Geospatial

Misc

Latitude and Longitude Transformations

  • Also see Engineered >> Bin Latitude and Longitude
  • Decimal to Degrees, Minutes, Secs
    • Example: 123.875
      • Degrees: 123
      • Minutes: .875 \(\times\) 60 = 52.5 \(\rightarrow\) 52 minutes
      • Seconds: 0.5 (from minutes calculation) \(\times\) 60 = 30 seconds
  • Round
    • Round to longitude and latitude to 3 or 4 decimal places
  • Radians
    • Convert the latitude and longitude to radians
  • Geocode
    • Geocode Addresses to latitude and longitude
      • {tidygeocoder}

        new_tbl <- old_tbl %>%
            geocode(
                address = <address_var>, #e.g. "city, state"
                method = "arcgis"
            )
  • Reverse Geocode
    • latitude and longitude to Addresses

    • Create categoricals like city, state, country

    • If the coordinates are in the same city, for example, then extracting the street address would be necessary

    • {tidygeocoder}

      new_tbl <- old_tbl %>%
          reverse_geocode(
              lat = "<latitude_var>",
              long = "<longitude_var>",
              address = "estimated_address", # disired column name for result
              method = "arcgis"
          )
      • Outputs street address, city, state, zip, country
  • Cosine and Sine
    • Cyclical variable (0° - 360°) (e.g. slope aspect)

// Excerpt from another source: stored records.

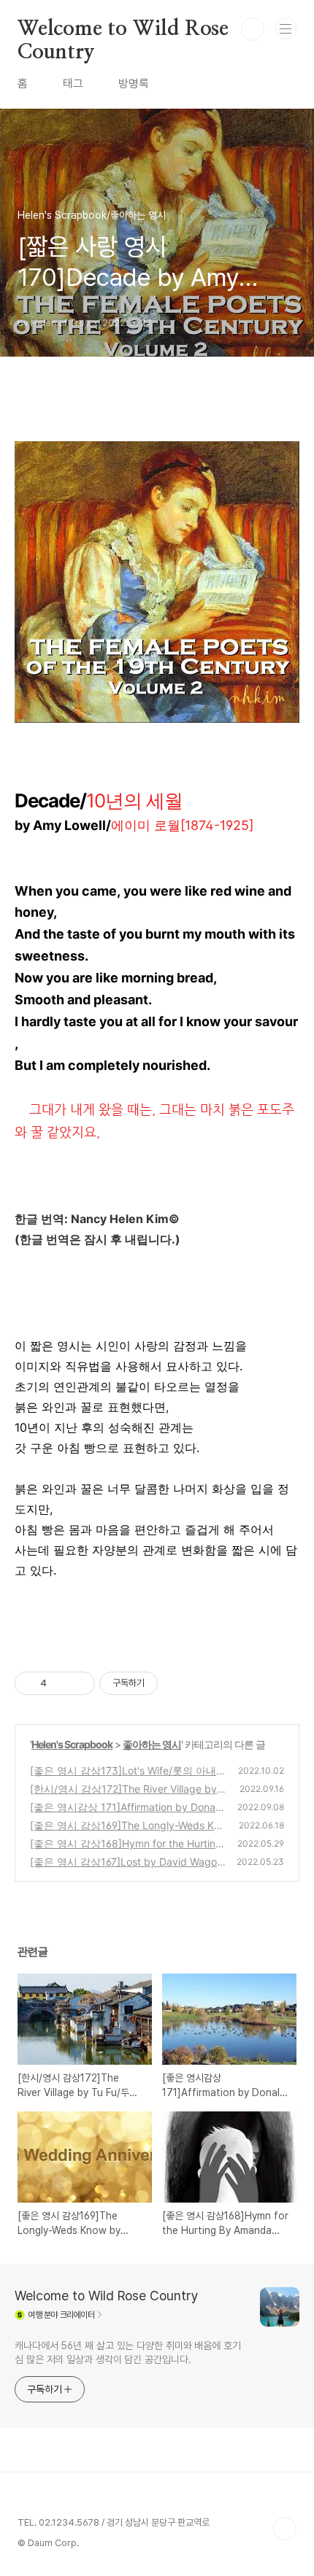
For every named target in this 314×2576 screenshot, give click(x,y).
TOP (284, 2528)
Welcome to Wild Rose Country (123, 30)
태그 (73, 83)
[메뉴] (285, 28)
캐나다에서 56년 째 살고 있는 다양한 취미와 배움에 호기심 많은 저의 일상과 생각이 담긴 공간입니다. (128, 2352)
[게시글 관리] (78, 1683)
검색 (253, 29)
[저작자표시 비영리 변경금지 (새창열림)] (177, 1683)
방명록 (133, 83)
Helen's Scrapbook (71, 1744)
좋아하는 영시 (152, 1744)
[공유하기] (60, 1683)
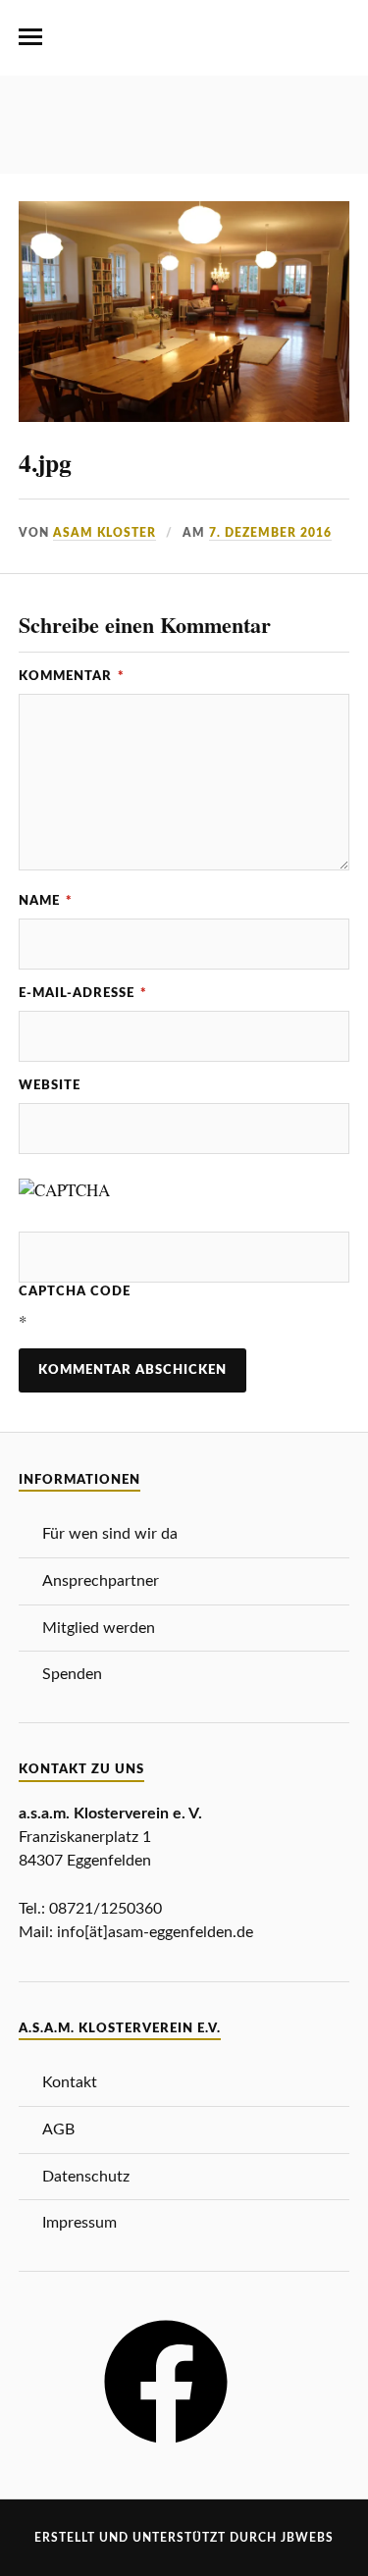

      new_var <- cos(old_var) * pi / 180)
      new_var <- sin(old_var) * pi / 180)
      • If there’s a specific azimuth direction (or point in the cycle) where you expect the maximum or minimum, you can shift the aspect variable before calculating the (co)sine.
    • Latitude and Longitude

      x = cos(lat) * cos(lon)
      y = cos(lat) * sin(lon)
      z = sin(lat)
      • Latitude and Longitude are 2-D coordinates representing a 3-D system. This transforms them to 3-D.
  • To Decimal

Zip Codes

  • Issues
    • There are 10K Point ZIP codes out of ~42K US ZIP codes and only ~32K ZIP codes have a physical boundary
    • Every country has its own ZIP code system
    • Aren’t necessarily a location
      • e.g. US Navy, which has its own ZIP code, but no permanent location
  • Types - PO Box, Unique (individual addresses), Military, and Standard
  • Might be easier to work with Zip Code Tabulation Areas (ZCTAs) (see bkmks Geospatial >> Resources >> Shapefiles)
  • See zip_code_database.csv in R >> Data for different attributes of all the US zipcodes (lat, long, cities, population, etc.)
  • Hashing might be a good approach (See Feature Engineering, General >> Categorical >> Encoding/Hashing)

Engineered

  • Distance from
    • Distance from a school, supermarket, movie theater, interstate, highway, industrial park, etc.
    • Distance from the nearest city, Distance to the nearest big city
    • The Harvsine Formula takes into account the Earth’s curvature for a more accurate distance
  • Nearest Location
    • Examples: Nearest city name, Nearest big city, Nearest city population
  • Cluster Lat/Long
    • Cluster longitude and latitude and then one-hot encode the cluster labels
    • DBSCAN and Hierarchical is supposed to work best with geospatial features
  • Binning and Crossing
    • “Crossing” is multiplying 1 boolean column times another or more boolean columns

    • Binning prevents a change in latitude producing the same result as a change in longitude (?)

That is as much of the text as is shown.